▸ TEXTO:
Relação entre intestino e cérebro
Os efeitos analgésicos do abacaxi são conhecidos há séculos pelos indígenas nas Américas. Tanto que, conta-se, exemplares da fruta usada para a redução de dor e na cicatrização de ferimentos foram levados para a Europa pelos primeiros navegadores europeus que chegaram ao continente americano.
Séculos depois, verificou-se que a bromelina agia não apenas contra a dor, mas também tinha atividade anti-inflamatória e atuava na quebra de proteínas. Isso permitiu o desenvolvimento de diversos produtos a partir do abacaxi pelas indústrias farmacêutica e alimentícia, para fins digestivos, analgésicos, cicatrizantes ou para amaciar carnes (leia mais em agencia.fapesp.br/28129).
A despeito do sucesso comercial, pouco se sabia sobre a relação dos efeitos analgésicos do abacaxi com seu papel na interface do intestino. As investigações feitas em camundongos pela equipe da Unifesp mostraram que a bromelina age na mucosa do intestino delgado liberando encefalina, que é absorvida e promove ação analgésica.
“A encefalina gerada no intestino atua principalmente na periferia do organismo, onde pode ter propriedades anti-inflamatórias”, disse Juliano.
De acordo com o artigo publicado na revista Peptides, a administração oral de bromelina em camundongos reduziu os níveis de proencefalina em um segmento do intestino delgado (chamado de jejuno) e aumentou os níveis de encefalina circulante.
Foi observada também redução na capacidade dos animais em sentir dor, com o efeito máximo detectado três horas após a administração oral de bromelina (extraída do talo do abacaxi) na dose de 3 mg/kg.
“O curioso foi observar que há um limite. O efeito permanece até certa dose de bromelina e, depois, conforme a dose é aumentada, começa a diminuir até não ser mais possível identificar ação analgésica. Isso ocorre por causa da hidrólise da encefalina, provavelmente no caso de bromelinas comerciais, que não são puras e contêm outras proteases”, disse Juliano.
Para entender melhor essa relação, é preciso compreender como a bromelina decompõe a proencefalina. A bromelina do talo do abacaxi tem alta preferência para quebrar proteínas localizadas logo após sequências de pares de aminoácidos básicos arginina (R) e lisina (K).
Por outro lado, a proencefalina contém cinco sequências de encefalina flanqueadas por pares desses aminoácidos. Após a hidrólise dos aminoácidos, a encefalina é liberada, o que foi confirmado a partir da síntese química de fragmentos da proencefalina tratados com bromelina.

▸ INSTRUÇÕES DO EXERCÍCIO: Traduza para o inglês esta frase do texto sobre a bromelina: "A bromelina do talo do abacaxi tem alta preferência para quebrar proteínas localizadas logo após sequências de pares de aminoácidos básicos arginina (R) e lisina (K)."

▸ REGISTROS FORNECIDOS:
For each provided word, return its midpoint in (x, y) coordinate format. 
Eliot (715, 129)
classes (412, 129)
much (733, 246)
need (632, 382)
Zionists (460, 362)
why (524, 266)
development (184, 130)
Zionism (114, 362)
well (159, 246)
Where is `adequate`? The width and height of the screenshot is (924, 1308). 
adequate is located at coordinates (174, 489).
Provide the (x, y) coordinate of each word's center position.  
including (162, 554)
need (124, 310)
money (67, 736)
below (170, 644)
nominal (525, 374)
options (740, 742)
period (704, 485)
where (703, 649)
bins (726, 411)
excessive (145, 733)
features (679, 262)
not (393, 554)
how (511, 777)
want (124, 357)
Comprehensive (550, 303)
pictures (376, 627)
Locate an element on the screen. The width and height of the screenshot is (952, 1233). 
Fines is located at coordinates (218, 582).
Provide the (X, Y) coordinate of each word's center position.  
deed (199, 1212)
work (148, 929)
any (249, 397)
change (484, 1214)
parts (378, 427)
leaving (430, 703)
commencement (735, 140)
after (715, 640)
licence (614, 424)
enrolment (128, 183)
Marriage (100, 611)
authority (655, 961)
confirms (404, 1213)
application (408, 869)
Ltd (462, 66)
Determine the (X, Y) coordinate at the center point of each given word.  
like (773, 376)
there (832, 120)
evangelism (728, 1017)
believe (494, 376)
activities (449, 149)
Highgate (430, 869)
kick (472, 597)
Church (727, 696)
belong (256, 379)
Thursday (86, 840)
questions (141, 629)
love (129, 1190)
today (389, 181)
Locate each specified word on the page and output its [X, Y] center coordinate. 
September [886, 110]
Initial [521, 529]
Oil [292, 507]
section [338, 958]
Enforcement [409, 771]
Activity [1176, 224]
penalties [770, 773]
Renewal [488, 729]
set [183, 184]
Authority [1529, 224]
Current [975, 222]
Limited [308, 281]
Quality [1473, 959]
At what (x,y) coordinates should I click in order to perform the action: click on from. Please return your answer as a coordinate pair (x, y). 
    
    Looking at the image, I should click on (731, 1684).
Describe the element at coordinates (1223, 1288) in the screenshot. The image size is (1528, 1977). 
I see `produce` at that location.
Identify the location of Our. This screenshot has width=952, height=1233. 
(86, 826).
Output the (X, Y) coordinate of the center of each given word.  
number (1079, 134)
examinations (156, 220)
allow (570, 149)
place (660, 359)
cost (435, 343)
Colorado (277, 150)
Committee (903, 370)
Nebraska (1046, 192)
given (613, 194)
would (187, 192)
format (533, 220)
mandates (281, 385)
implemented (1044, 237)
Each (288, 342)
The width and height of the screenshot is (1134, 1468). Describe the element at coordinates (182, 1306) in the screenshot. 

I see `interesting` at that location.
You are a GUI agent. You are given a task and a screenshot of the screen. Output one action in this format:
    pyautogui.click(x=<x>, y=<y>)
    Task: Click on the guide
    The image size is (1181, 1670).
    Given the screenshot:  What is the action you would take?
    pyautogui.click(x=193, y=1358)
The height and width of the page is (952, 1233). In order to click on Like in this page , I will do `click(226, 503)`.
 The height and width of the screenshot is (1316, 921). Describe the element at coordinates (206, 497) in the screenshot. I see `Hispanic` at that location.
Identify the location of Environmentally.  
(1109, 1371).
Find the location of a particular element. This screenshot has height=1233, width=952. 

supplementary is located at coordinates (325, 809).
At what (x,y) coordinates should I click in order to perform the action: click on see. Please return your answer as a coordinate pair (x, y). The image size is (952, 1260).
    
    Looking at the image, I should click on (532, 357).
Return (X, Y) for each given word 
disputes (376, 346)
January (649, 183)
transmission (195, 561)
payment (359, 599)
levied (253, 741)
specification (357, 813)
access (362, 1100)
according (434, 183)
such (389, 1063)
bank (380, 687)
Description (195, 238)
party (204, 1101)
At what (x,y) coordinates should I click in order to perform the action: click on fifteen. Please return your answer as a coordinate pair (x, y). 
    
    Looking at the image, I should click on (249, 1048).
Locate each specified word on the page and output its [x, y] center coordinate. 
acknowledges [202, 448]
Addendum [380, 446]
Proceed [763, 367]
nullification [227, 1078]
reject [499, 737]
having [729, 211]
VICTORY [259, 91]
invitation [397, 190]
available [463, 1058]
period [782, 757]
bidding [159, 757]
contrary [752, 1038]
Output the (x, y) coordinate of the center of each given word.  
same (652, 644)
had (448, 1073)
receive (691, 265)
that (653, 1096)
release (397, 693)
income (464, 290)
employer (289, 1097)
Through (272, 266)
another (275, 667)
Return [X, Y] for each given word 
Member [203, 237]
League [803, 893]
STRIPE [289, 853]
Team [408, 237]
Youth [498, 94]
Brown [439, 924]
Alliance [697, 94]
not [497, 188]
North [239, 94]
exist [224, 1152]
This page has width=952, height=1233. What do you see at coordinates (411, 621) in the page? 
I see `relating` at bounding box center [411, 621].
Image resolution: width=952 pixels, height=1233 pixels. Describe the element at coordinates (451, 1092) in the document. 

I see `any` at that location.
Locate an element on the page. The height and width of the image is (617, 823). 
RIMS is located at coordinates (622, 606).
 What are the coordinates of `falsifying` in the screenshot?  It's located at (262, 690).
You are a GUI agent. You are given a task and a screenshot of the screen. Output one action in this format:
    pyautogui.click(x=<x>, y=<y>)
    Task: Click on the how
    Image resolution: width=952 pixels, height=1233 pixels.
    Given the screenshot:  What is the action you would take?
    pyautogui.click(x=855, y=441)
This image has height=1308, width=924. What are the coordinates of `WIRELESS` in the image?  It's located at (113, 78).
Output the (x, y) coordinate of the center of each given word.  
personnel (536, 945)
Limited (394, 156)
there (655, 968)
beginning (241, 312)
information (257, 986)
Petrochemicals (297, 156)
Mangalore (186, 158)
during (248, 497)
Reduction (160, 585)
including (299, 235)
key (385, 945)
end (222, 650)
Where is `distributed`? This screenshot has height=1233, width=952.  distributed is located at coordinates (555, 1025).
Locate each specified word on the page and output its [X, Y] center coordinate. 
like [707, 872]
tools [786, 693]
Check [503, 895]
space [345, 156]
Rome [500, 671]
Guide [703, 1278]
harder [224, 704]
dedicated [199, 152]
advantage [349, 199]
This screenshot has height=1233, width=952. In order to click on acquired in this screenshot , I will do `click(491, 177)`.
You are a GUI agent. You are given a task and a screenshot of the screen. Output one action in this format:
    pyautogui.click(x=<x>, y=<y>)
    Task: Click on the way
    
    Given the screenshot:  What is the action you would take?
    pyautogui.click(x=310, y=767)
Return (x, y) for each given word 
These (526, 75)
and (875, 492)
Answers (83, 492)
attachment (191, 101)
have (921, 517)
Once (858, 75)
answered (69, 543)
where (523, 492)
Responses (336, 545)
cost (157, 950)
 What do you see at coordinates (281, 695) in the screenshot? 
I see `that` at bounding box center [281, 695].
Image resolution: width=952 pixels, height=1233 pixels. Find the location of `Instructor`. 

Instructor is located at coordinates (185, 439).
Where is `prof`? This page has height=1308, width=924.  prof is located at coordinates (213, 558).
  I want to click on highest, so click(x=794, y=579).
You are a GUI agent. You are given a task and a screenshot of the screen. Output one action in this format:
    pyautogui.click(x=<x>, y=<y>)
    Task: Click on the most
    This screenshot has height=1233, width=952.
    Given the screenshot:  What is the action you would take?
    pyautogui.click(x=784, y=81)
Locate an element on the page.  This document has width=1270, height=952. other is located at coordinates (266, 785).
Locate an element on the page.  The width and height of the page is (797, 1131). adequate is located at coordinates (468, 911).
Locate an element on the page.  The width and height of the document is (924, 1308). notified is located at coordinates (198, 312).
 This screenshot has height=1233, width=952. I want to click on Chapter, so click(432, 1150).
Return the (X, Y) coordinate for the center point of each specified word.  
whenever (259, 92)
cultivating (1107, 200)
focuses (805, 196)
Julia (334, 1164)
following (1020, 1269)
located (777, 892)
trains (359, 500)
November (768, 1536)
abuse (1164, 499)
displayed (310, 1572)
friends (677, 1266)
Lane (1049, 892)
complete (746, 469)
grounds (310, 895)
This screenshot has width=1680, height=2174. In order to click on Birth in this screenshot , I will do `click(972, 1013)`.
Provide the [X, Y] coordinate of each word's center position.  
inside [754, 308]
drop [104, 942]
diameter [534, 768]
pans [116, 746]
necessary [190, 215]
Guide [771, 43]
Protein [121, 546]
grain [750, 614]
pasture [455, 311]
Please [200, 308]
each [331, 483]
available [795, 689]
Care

▸ RESPOSTA DO EXERCÍCIO: Bromelain from the pineapple stem has a strong preference for breaking down proteins located right after sequences of pairs of the basic amino acids arginine (R) and lysine (K).